- Texto:
++++++
Pensando na ideia de rede neural, pra cada imagem eu teria que verificar pixel por pixel, e ir conectando todos os pixels da primeira camada na camada seguinte… bom isso, é meio complicado, mas o importante é que se você comparasse imagens pixel a pixel, isso custaria muuuuuito pro computador (ou seja, meus circuitos iriam pegar fogo) e cairíamos em muitos erros: Se o Papagaio não estivesse exatamente onde você viu ele quando aprendeu, a rede não aprenderia. Da mesma forma, se você treinou uma rede com papagaios sempre em arvores, além dela não identificar ele sem a arvore seria capaz de classificar qualquer pássaro na arvore como papagaio.

Por isso, mais uma vez faremos como seu cerebro faz: Buscaremos pedaços do papagaio, e vamos analisando por partes.

— Primeiro, vamos buscar pedaços:

Sabendo o que é um bico de papagaio, tem algum na imagem?

Sabendo o que é um olho de papagaio tem algum na imagem?

Sabendo o que é uma asa de papagaio, tem alguma na imagem?

Sabendo o que é uma pata de papagaio, tem alguma na imagem?

— Depois ele analisa:

Tem um bico e um olho, isso é uma cabeça de papagaio?

Tem asa e pata, isso é o corpo de um papagaio?

— E por fim ele analisa:

Tem cabeça de papagaio e corpo de papagaio, isso é um papagaio?

Da mesma forma a rede neural converte a imagem em uma matriz e aprende o que é um bico, o que é um olho, e aprende que isso é importante para identificar um papagaio. E assim vai buscar na imagem esse bico, esse olho, rodando a imagem inteira. Veja que um bico e um olho são maiores que um pixel, assim, comparando pedaço com pedaço ao invés de pixel a pixel, o gasto computacional é melhor, além de achar o bico ou o olho em qualquer lugar da imagem.

figura por Christian Zambra

Jack pergunta:

— Mas e como você vai achar nosso tesouro?
++++++
- Dados apresentados:
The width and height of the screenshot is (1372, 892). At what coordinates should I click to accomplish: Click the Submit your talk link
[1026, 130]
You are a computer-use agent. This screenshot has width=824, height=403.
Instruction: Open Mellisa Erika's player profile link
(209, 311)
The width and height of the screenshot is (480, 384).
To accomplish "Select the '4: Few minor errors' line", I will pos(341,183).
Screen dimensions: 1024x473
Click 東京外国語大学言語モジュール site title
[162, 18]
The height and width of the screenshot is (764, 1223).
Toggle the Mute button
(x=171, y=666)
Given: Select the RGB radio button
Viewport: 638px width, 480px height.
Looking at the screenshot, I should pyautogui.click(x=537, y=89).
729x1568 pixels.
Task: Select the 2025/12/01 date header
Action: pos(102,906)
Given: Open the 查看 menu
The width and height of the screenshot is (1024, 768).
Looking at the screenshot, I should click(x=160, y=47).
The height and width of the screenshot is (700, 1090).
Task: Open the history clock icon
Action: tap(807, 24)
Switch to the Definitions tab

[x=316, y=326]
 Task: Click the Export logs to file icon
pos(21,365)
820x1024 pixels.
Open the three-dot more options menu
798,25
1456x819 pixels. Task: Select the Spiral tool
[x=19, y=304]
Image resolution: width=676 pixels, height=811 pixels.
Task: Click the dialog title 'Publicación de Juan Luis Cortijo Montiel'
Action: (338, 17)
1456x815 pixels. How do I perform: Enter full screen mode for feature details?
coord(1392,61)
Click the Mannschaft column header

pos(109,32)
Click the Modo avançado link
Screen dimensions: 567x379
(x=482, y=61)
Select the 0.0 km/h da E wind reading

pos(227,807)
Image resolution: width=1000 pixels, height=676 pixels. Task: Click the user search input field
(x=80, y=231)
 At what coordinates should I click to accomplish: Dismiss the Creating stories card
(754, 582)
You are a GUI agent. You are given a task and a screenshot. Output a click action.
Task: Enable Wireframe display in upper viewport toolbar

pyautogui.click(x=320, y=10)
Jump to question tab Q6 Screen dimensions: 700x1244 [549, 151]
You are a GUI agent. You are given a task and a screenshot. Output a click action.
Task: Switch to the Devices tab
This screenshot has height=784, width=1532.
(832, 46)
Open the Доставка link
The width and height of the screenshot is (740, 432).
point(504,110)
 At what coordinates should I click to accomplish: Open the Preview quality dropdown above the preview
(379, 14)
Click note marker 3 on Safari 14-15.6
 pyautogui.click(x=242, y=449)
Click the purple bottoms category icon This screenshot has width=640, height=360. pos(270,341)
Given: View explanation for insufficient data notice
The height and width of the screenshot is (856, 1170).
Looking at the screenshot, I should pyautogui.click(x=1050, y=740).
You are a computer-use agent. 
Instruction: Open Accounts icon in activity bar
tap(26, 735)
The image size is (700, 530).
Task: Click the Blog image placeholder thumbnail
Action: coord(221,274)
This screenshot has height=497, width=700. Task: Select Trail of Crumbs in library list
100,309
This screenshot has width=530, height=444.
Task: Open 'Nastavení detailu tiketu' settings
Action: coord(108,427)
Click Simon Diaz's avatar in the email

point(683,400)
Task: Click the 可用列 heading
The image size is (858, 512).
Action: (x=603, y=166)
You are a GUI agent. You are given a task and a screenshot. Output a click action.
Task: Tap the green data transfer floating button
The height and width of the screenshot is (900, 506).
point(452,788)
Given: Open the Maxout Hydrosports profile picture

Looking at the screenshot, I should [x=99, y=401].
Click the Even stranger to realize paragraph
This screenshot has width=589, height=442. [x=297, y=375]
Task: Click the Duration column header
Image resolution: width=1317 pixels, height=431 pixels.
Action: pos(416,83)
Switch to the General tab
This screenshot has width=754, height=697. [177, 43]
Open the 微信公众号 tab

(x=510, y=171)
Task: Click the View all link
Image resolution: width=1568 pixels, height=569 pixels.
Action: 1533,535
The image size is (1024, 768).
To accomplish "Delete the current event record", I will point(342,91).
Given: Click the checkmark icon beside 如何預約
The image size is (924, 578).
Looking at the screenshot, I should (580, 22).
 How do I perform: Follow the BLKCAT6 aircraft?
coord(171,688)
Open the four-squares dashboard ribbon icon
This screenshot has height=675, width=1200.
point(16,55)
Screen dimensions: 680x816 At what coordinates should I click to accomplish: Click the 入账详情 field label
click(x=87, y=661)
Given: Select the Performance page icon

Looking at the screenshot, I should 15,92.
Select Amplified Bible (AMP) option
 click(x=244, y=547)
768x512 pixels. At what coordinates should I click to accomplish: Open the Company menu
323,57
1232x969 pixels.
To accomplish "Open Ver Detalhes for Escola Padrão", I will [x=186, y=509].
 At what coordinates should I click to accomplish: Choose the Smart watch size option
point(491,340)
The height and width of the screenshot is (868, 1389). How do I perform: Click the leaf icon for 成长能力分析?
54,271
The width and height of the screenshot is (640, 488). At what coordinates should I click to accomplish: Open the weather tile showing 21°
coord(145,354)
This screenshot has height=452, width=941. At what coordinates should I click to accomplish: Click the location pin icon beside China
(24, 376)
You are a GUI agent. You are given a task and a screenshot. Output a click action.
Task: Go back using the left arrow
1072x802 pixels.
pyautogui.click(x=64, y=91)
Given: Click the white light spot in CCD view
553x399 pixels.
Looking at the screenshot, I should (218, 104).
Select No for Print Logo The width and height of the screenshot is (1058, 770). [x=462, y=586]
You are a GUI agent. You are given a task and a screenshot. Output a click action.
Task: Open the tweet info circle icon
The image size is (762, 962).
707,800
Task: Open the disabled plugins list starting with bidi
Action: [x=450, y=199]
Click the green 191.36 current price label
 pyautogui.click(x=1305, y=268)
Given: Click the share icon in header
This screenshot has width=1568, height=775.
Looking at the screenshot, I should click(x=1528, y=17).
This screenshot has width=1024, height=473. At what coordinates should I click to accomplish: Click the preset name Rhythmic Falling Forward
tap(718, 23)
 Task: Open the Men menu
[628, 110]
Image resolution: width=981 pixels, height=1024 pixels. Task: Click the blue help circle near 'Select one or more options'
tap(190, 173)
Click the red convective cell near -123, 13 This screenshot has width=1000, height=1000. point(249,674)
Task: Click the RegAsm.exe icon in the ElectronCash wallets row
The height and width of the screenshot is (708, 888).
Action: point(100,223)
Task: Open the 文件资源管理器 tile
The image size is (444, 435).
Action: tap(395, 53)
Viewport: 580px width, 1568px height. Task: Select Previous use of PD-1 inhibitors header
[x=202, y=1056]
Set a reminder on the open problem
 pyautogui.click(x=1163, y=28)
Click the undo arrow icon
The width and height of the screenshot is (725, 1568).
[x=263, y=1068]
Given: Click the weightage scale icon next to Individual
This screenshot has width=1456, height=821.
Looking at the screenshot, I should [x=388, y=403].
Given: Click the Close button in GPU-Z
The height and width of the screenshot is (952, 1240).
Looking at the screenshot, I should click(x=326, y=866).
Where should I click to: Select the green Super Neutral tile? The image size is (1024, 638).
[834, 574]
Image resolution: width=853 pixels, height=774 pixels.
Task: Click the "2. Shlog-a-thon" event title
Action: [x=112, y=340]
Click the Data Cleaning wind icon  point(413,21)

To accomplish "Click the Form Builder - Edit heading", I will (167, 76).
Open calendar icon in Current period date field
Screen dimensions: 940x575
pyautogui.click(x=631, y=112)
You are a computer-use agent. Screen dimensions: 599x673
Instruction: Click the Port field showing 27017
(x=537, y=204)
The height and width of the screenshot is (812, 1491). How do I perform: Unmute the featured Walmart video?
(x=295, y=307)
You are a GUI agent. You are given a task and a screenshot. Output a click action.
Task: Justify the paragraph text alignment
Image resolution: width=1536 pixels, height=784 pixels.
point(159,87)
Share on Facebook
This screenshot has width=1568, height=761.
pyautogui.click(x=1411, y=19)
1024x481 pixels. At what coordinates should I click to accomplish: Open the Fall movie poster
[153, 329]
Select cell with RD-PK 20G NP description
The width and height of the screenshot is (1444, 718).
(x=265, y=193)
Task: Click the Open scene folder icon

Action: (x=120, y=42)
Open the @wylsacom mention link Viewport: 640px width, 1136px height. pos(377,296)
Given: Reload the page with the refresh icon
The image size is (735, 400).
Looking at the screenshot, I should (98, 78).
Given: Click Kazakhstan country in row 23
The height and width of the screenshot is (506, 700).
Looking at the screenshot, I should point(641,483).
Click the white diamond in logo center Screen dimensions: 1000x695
++++++
- Lista de tarefas:
1. Responda, com base no texto sobre redes neurais e o papagaio:
(a) O que aconteceria com uma rede treinada com papagaios sempre em árvores?
(b) Quais partes, quando encontradas juntas, levam a perguntar se aquilo é uma cabeça de papagaio?
(c) Em que a rede neural converte a imagem?
2. Segundo o texto sobre redes neurais, por que é vantajoso comparar a imagem pedaço com pedaço em vez de pixel a pixel?
3. Prossiga com o texto sobre redes neurais e o papagaio a partir do ponto em que ele termina.

- Respostas do exercício:
1.
(a) Ela não identificaria o papagaio sem a árvore e seria capaz de classificar qualquer pássaro na árvore como papagaio.
(b) Um bico e um olho.
(c) Em uma matriz.

2. Um bico e um olho são maiores que um pixel, então comparar pedaço com pedaço melhora o gasto computacional. Além disso, permite achar o bico ou o olho em qualquer lugar da imagem.

3.
E AI responde:

— Simples Jack. Me dê esses desenhos da ilha do tesouro, que vou aprender como ela é. Me dê também desenhos de ilhas que não são do tesouro, eu sei que você tem muitos no porão, e ai vou aprender como a ilha não é. Uma coisa importante é que antes de eu sair voando, vamos testar se eu aprendi.

— Assim, faz um favor: Das imagens que são da ilha do tesouro, pegue todas, me entregue 70% para eu treinar, e guarde 30% delas com você. Faça o mesmo com as que não são.

— Depois que eu treinar, você me testa. Misture as que são e as que não são e peça pra eu adivinhar. Se eu acertar a maioria, estou pronto pra voar.

figura por Christian Zambra

Jack e toda a tripulação concordam. É uma grande emoção para eles saírem para velejar novamente, em busca de aventuras e de um grande tesouro. E a razão não os tortura, pois eles estão reduzindo o risco da empreitada graças a AI.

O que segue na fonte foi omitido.